The Awakeners: Northshore & Southshore - Sheri S. Tepper I've had uneven success with Tepper's work, but all in all I liked this book. It's anthropologically-minded fantasy, and goes in directions one doesn't necessarily expect. For example, I'm not all that terribly interested in the the young-beautiful-archetype on a quest for truth and justice tale. Tepper starts the story in that vein, and then confounds it utterly and deftly, making pretty good commentary on the way about gender, religion, etc.

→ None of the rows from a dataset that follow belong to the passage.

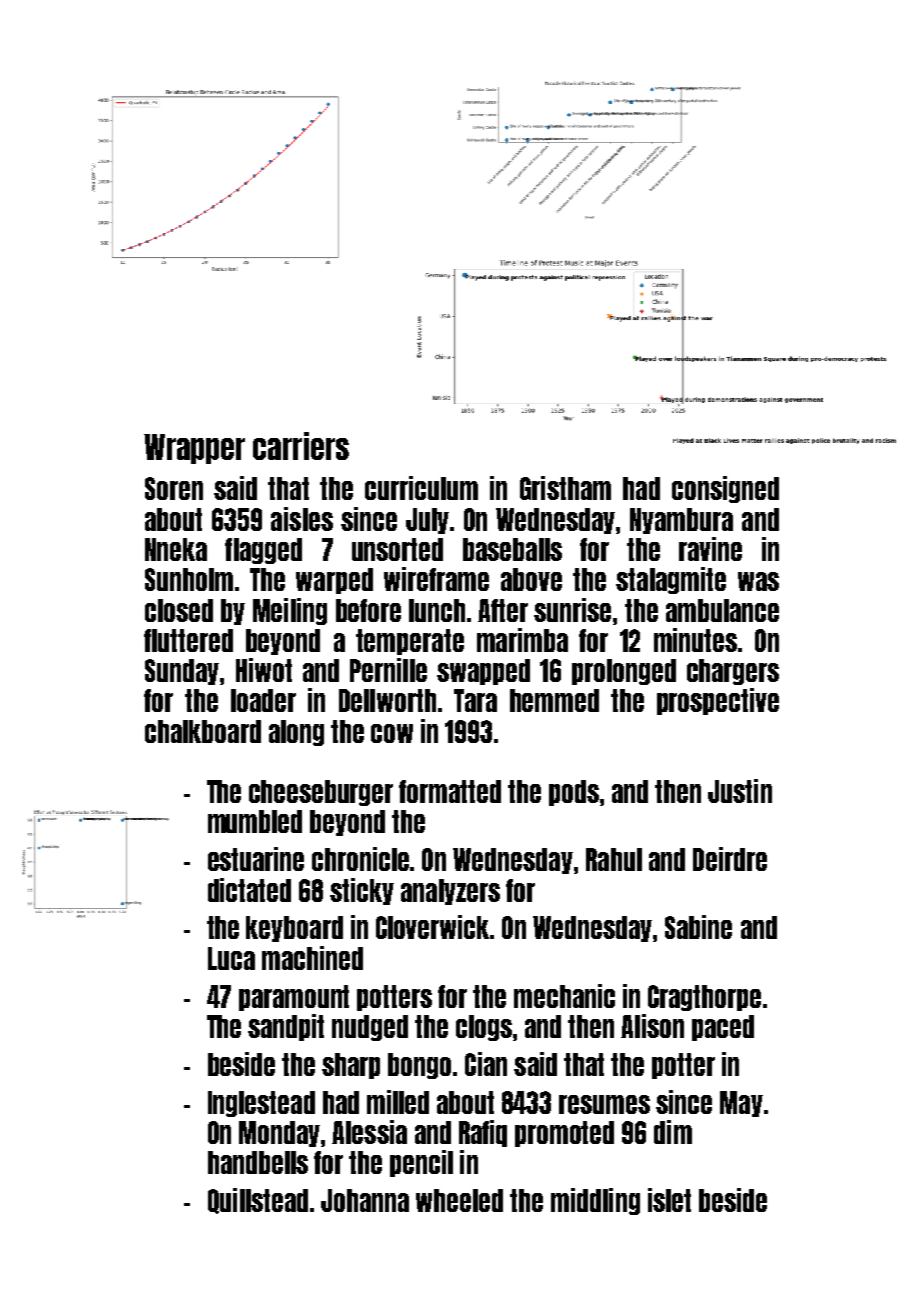 This page has height=1311, width=924. Describe the element at coordinates (704, 998) in the page. I see `Cragthorpe` at that location.
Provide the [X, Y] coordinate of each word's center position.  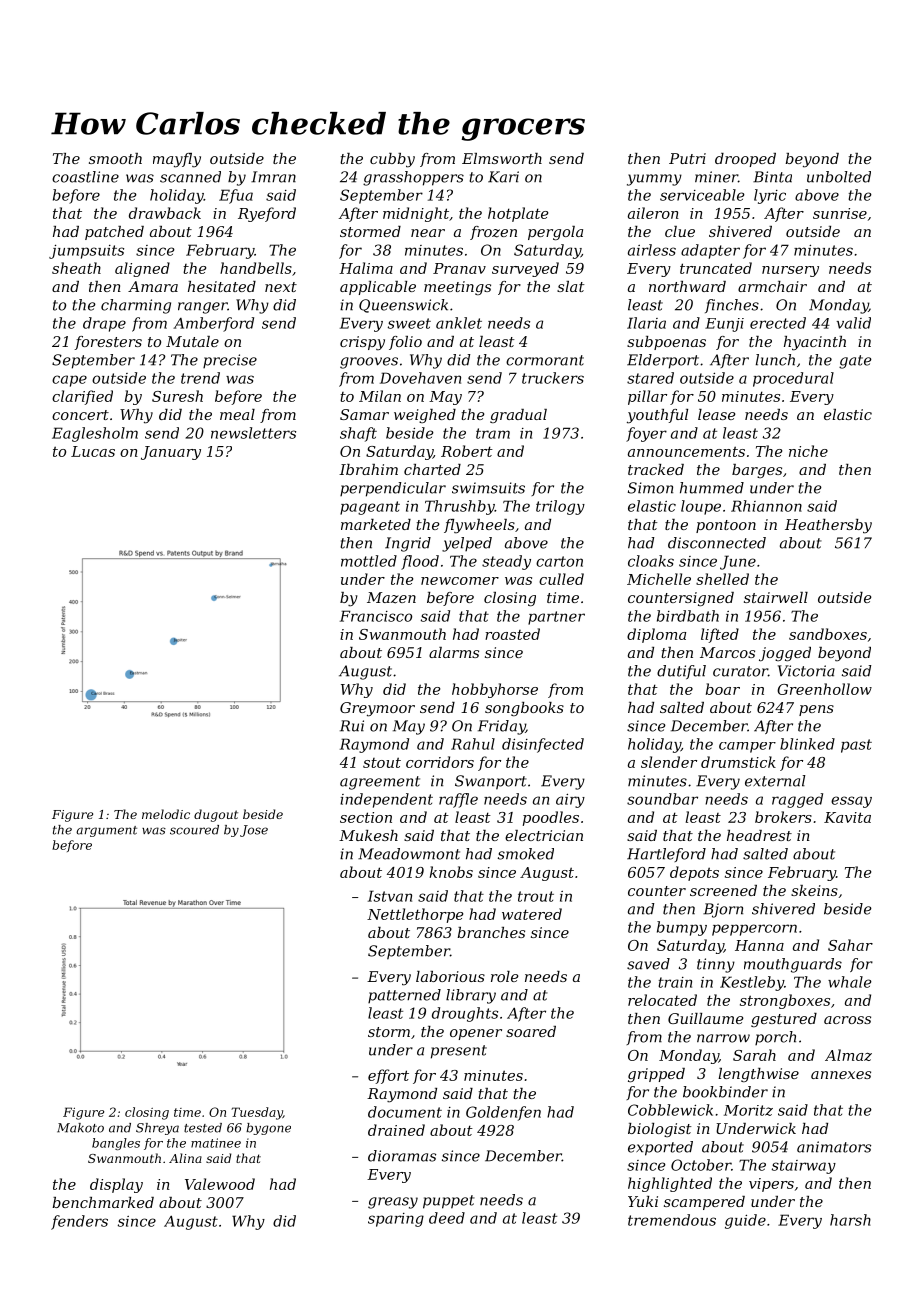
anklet [459, 323]
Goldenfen [503, 1113]
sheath [76, 268]
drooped [745, 160]
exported [660, 1148]
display [116, 1185]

The thing I find remarkable about this book is her world-building. She sets up a society, a planet, two distinct kind of alien intelligences, without a bunch of muss and dialogue-y dumps of information. She sets you at sea in a world of strangeness, and doesn't keep interjecting her writerly reasons for this choice or that event. Sometimes SF can be about the ideas more than the characters or cultures, and while she definitely has an idea here she's exploring, it doesn't devolve into cardboard cutouts expounding philosophical positions.

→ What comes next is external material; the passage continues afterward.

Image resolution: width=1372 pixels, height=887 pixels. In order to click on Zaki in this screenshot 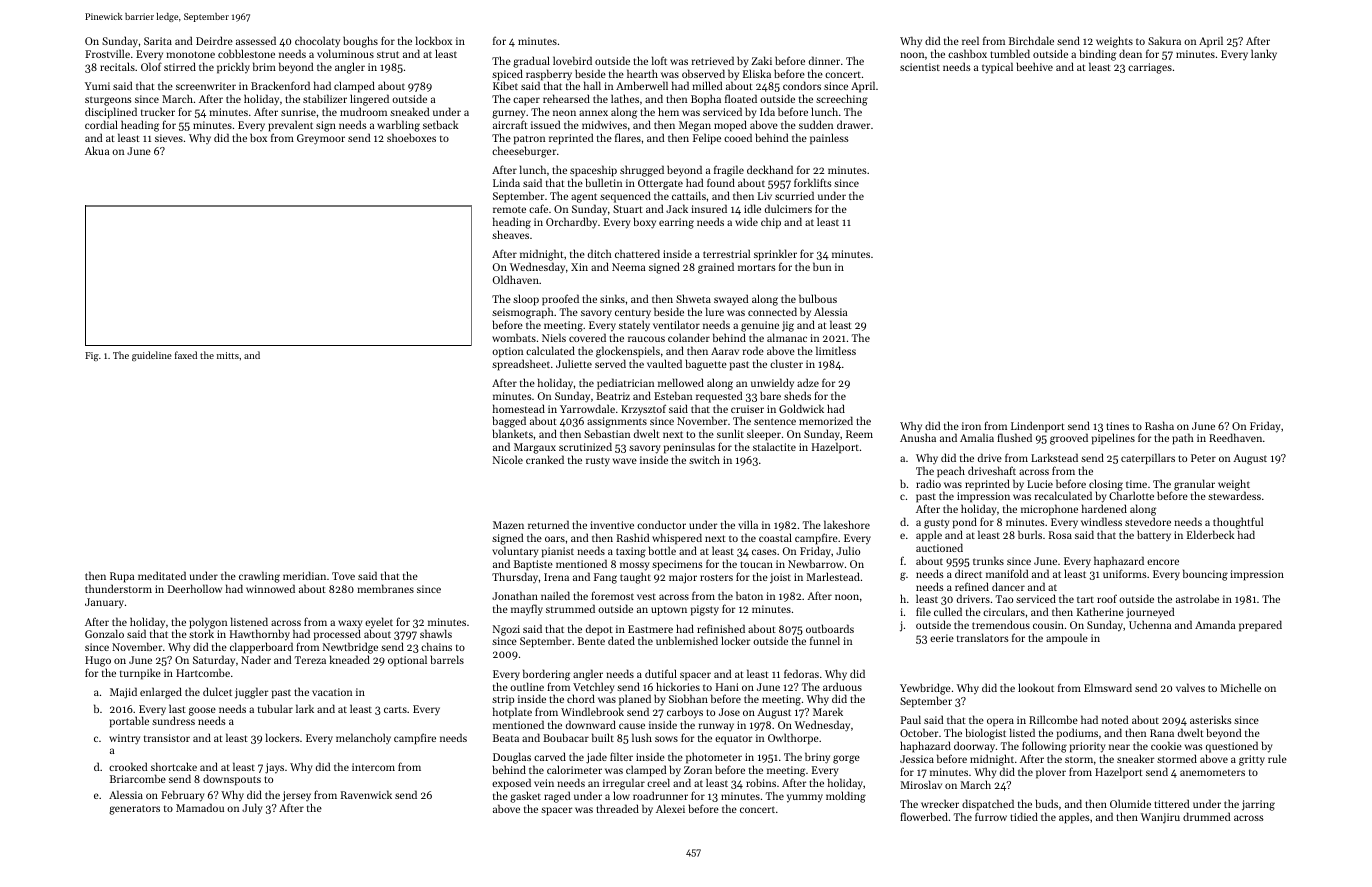, I will do `click(762, 60)`.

Plus the weirdness! There are episodes in this tale that deal with ideas that could almost be given their own novels, sub-cultures within subcultures that are so real, even if they are completely alien. The minor players have been considered as richly as the major ones, and it gives a texture to the plot that is often rare. For example, there's a group of people known as the Jarb Mendicants, who use a drug, Jarb, that when smoked, makes you sane. When our blondy-heroine runs in with them, you see her quest in an entirely different light.